绿盟安全月刊->第54期->安全新闻 互联网“钓鱼式”攻击增长快 金融业受重灾

出处：赛迪网-中国计算机报
日期：2004-12-06

赛迪网-中国计算机报

【赛迪网讯】据反钓鱼式欺诈工作组（APWG）称，尽管金融机构在努力地打击窃取在线服务消费者机密帐户资料的行为，但10月份在线钓鱼式攻击有了大幅度的增长。

APWG在上周发表的一份报告中称，10月份用来进行钓鱼式欺诈攻击的网站数量为1142个，较9月份的543个网站增长了110%。

10月份，APWG收到了6600种不同钓鱼式欺诈攻击电子邮件。APWG的秘书长彼特·卡西迪表示，自7月份以来，钓鱼式欺诈攻击电子邮件数量平均每个月的增长幅度为36%。他说，有组织的犯罪活动已经使用了这一技术，自动化提高了这种技术的可用性，他们对钓鱼式欺诈攻击技术使用得越来越纯熟了。

当恶意黑客发送欺诈性电子邮件吸引消费者访问伪装成知名金融机构网站的网站时，钓鱼式欺诈活动就开始了。电子邮件会让消费者在网站上留下帐户资料。据联邦贸易委员会称，去年，有1000多万美国人的个人资料被窃取，收到钓鱼式欺诈电子邮件的互联网用户数量达到了5700万。

金融服务产业是钓鱼式欺诈攻击的重灾户。上个月广泛传播的一封电子邮件似乎是来自花旗银行。据Gartner集团的一份报告称，去年，钓鱼式欺诈攻击使银行和信用卡机构蒙受了102亿美元的损失。

银行正在通过对消费者进行有关欺诈性电子邮件的教育来打击钓鱼式欺诈攻击。已经有数家银行在网站上发布了针对它们网站的钓鱼式藏族攻击的信息。卡西迪表示，APWG预计钓鱼式攻击者将会对地区性银行发动攻击，但目前这种攻击还没有出现。他说，攻击的范围仍然局限于花旗银行、美洲银行等大银行。我们预计会有更多的银行受到攻击，只不过这种情况发生的时间比我们预期的要长一些。
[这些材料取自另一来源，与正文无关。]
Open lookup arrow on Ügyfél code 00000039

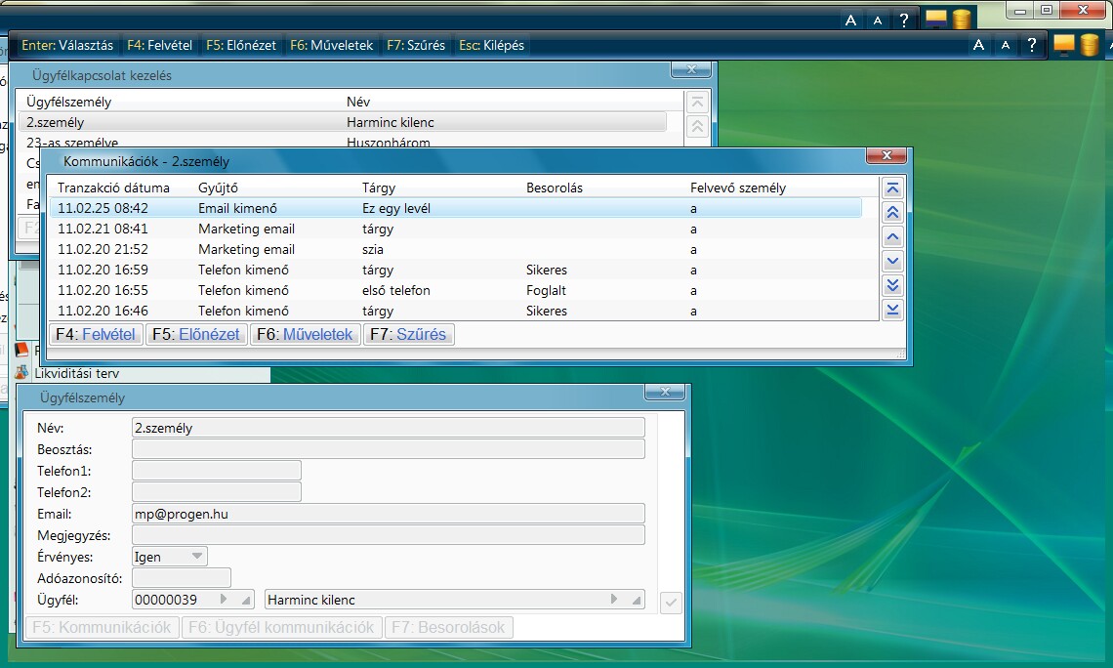(224, 600)
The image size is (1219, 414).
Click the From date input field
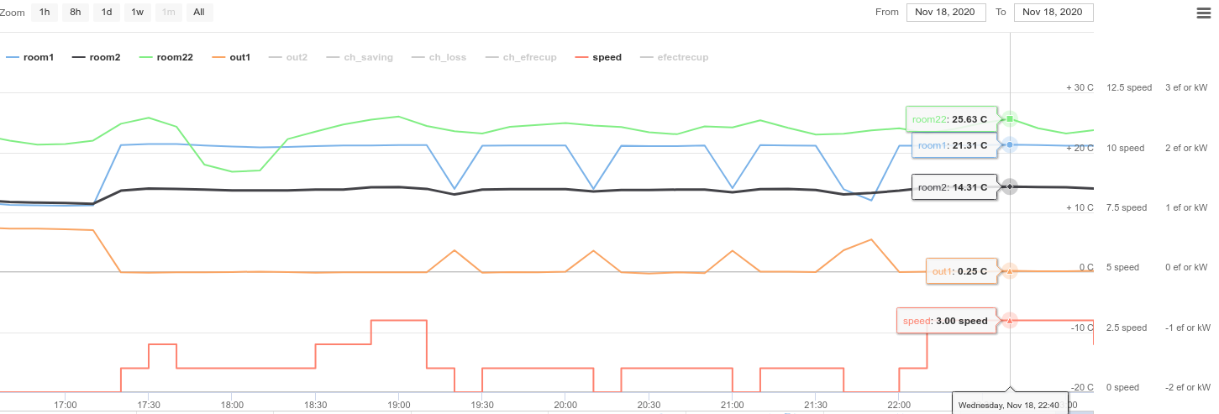(x=945, y=13)
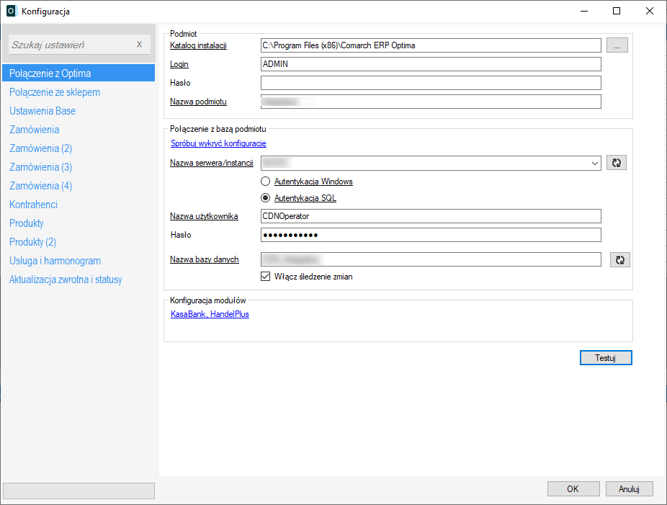Refresh the database name list
The image size is (667, 505).
(619, 259)
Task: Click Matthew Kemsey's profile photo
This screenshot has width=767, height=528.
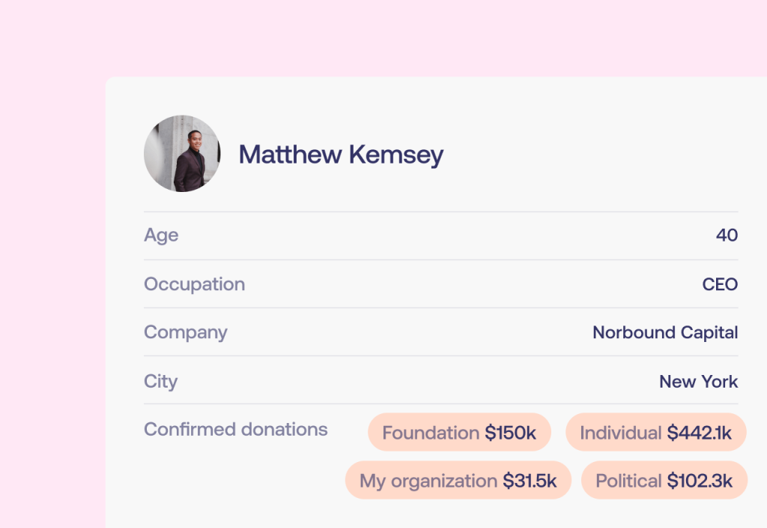Action: pos(182,154)
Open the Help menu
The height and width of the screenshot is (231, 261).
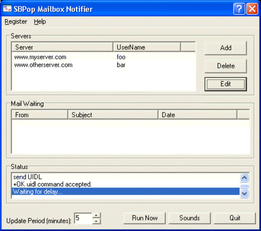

卡西迪还警告用户和企业称，已经出现了一种新形式的钓鱼式欺诈攻击，当电子邮件被打开时，只会运行一段脚本程序。目前只有巴西发现了这种新的技术，但只可能只是大规模使用前的试验。

8月份，美国司法部宣布，它已经抓捕、起诉了150多名互联网犯罪分子，其中许多犯罪嫌疑人都涉嫌进行了钓鱼式欺诈活动。由于许多互联网犯罪活动都是由国际性的犯罪集团实施的，美国联邦调查局已经对其机构进行了重组，对电脑犯罪活动进行更有力的打击。